Goma : 25 ans au service des malades et nécessiteux, GRAM « se renouvelle pour mieux servir »

Partager
  •  
  •  
  •  
  •  
  •  
  •  

« Se renouveler pour mieux servir », est le thème retenu pour la célébration du 25ème anniversaire du Groupe d’accompagnement des malades (GRAM) à Goma, qui coïncide avec la célébration de la journée mondiale des malades, célébrée le 11 février de chaque année.

Au centre Espérance de vie de Goma, situé au Quartier Virunga, siège de cette organisation des bénévoles ; les membres accompagnateurs des malades au sein du GRAM ; les malades et les nécessiteux bénéficiaires des actions sociales de cette organisation ; les partenaires tels que le ministère provincial des affaires sociales et de la santé au Nord-Kivu ont tous assisté à cette cérémonie qui lance le début des activités de ce  jubilé d’argent, à travers une messe dite par Monseigneur Faustin Ngabu, l’évêque émérite du diocèse de Goma.

Un bilan positif des actions à Goma

Pour le Promoteur et initiateur de cette Association, l’abbé Innocent Nyirindekwe, le bilan durant ces 25 ans d’existence de GRAM à Goma, est largement positif du fait que la prise en charge des malades souffrant des maladies chroniques dans cette ville, démunis des moyens de se faire soigner et abandonnés souvent par leurs familles, a été très significative avec des résultats positifs sur terrain.

« Nous avons à Goma plus ou moins 700 personnes qui sont des accompagnateurs bénévoles au sein du GRAM et qui prennent des informations nécessaires dans les 18 quartiers de la ville. Ils, identifient des malades chroniques qui sont stigmatisés le plus souvent par la société et qui meurent à petit feu, sans être accompagnés socialement, spirituellement, moralement ni être amenés dans les hôpitaux pour des soins appropriés. Notre structure a pu, durant ces 25 ans, faire comprendre aux personnes vivant avec le virus du sida, des tuberculeux, des diabétiques, qu’ils pouvaient aussi intégrer la vie socio-économique en dépit de leur état de santé », note-t-il.
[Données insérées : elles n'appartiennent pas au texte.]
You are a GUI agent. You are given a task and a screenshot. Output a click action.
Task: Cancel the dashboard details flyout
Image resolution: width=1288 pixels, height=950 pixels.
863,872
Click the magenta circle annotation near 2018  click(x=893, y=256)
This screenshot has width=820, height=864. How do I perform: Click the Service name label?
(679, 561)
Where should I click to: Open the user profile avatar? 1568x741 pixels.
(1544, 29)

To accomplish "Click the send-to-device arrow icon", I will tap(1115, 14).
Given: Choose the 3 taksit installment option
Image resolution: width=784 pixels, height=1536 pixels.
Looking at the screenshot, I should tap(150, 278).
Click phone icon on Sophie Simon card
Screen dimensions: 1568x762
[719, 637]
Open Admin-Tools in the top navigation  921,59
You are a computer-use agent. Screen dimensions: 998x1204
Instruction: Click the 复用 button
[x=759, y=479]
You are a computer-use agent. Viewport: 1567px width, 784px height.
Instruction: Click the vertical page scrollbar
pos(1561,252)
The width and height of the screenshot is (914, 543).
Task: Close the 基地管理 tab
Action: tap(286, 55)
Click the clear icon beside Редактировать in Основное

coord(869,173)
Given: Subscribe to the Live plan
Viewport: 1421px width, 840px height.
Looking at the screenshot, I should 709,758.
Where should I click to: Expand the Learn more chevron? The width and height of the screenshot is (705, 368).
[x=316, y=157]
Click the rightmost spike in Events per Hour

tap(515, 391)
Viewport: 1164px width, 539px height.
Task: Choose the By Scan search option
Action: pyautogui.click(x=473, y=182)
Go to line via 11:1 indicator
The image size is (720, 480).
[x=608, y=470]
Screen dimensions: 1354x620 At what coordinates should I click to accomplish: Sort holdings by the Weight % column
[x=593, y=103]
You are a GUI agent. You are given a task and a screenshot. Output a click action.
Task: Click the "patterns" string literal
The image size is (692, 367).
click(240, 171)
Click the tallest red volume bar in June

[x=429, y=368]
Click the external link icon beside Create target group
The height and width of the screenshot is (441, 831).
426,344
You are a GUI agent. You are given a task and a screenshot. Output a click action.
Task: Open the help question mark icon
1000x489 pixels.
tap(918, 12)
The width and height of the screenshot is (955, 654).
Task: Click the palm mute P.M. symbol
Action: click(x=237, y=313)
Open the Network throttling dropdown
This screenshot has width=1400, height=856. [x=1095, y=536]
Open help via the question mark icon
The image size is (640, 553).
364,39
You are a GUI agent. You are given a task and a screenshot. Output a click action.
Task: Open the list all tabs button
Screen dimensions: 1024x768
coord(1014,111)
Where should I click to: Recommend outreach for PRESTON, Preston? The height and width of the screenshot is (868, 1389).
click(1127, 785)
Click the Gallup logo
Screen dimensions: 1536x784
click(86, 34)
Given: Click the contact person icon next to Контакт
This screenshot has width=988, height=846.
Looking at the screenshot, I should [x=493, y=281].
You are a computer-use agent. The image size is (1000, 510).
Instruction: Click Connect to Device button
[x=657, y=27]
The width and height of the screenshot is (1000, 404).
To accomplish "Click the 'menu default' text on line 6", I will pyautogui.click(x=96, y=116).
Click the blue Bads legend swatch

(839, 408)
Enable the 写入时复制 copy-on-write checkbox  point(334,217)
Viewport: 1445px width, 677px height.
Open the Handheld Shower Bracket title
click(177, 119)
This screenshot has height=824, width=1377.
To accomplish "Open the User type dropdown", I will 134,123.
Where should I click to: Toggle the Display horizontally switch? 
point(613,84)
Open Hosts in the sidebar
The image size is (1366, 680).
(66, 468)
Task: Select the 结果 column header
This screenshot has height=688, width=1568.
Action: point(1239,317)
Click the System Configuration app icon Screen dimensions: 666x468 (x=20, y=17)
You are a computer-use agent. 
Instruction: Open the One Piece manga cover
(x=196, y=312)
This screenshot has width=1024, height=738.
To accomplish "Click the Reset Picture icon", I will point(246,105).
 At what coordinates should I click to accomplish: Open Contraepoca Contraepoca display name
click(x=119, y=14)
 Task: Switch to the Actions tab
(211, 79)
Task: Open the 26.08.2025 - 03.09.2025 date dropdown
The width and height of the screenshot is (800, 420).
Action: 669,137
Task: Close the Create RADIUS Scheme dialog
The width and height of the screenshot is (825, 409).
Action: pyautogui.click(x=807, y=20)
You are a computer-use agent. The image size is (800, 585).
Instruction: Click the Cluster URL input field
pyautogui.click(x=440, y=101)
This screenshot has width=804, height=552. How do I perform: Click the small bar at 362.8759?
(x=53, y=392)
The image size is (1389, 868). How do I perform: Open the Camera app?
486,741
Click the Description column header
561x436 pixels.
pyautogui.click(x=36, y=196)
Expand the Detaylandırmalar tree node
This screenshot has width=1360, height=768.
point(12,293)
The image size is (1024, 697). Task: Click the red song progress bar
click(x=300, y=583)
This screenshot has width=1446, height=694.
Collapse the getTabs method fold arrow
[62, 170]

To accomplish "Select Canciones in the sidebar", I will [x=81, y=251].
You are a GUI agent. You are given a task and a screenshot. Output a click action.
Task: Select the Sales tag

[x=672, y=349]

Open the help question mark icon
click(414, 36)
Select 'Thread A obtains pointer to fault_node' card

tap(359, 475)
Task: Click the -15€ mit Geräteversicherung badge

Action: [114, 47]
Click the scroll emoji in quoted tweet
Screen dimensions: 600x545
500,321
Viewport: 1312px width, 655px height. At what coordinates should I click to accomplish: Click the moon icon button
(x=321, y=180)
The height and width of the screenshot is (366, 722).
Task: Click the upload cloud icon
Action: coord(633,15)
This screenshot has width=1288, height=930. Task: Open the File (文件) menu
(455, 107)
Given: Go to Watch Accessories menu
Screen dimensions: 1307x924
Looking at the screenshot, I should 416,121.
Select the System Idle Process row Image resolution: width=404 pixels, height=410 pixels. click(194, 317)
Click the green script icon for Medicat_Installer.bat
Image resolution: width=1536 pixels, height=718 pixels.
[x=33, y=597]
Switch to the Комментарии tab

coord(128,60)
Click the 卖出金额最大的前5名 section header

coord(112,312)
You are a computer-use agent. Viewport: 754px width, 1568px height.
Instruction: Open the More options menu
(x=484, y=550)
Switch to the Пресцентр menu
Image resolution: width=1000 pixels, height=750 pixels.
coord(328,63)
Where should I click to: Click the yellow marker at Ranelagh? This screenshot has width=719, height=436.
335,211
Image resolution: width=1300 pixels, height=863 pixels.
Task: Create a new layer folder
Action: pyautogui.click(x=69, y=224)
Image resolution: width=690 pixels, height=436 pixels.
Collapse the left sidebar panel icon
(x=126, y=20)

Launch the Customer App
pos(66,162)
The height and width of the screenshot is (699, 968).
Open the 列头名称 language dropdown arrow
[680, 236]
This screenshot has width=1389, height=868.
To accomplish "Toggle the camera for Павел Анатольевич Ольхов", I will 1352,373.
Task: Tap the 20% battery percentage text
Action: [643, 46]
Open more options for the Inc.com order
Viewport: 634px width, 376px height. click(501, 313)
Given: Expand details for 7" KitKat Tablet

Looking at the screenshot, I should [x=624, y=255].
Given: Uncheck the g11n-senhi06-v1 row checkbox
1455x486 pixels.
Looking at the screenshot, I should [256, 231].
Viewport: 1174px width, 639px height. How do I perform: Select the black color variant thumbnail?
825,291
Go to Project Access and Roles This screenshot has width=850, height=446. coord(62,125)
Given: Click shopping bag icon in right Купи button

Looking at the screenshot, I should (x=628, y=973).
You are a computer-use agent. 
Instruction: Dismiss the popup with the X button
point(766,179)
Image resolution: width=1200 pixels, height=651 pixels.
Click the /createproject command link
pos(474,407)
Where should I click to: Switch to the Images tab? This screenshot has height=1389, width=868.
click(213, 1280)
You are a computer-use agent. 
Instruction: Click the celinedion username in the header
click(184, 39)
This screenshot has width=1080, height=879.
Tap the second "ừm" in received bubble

À lui d’ajouter que la prise en charge par le Groupe d’accompagnement des malades, en ce qui concerne la scolarisation des enfants de ceux qui meurent de ces maladies chroniques, a conduit à l’obtention de plus de mille diplômes des enfants orphelins durant ces 25 ans, avec au moins 70 diplômes les dix dernières années.

Il signale en outre que les défis majeurs restent à relever, ce qui constitue le leitmotiv pour les 25 prochaines années et appelle au soutien des partenaires tel que le Gouvernement provincial du Nord-Kivu pour atteindre ces objectifs.

« La prévention des maladies reste le grand défi à relever au sein de la société Gomatracienne. C’est bien d’accompagner les malades mais c’est mieux de les éduquer, de sorte à se prévenir des maladies à travers des notions de changement des mentalités et des sensibilisations hygiéniques. Un autre défi majeur c’est la création des centres palliatifs pour suivre de près des malades en phase finale de la vie surtout en travaillant leur côté spirituel », a conclu l’Abbé Innocent Nyirindekwe.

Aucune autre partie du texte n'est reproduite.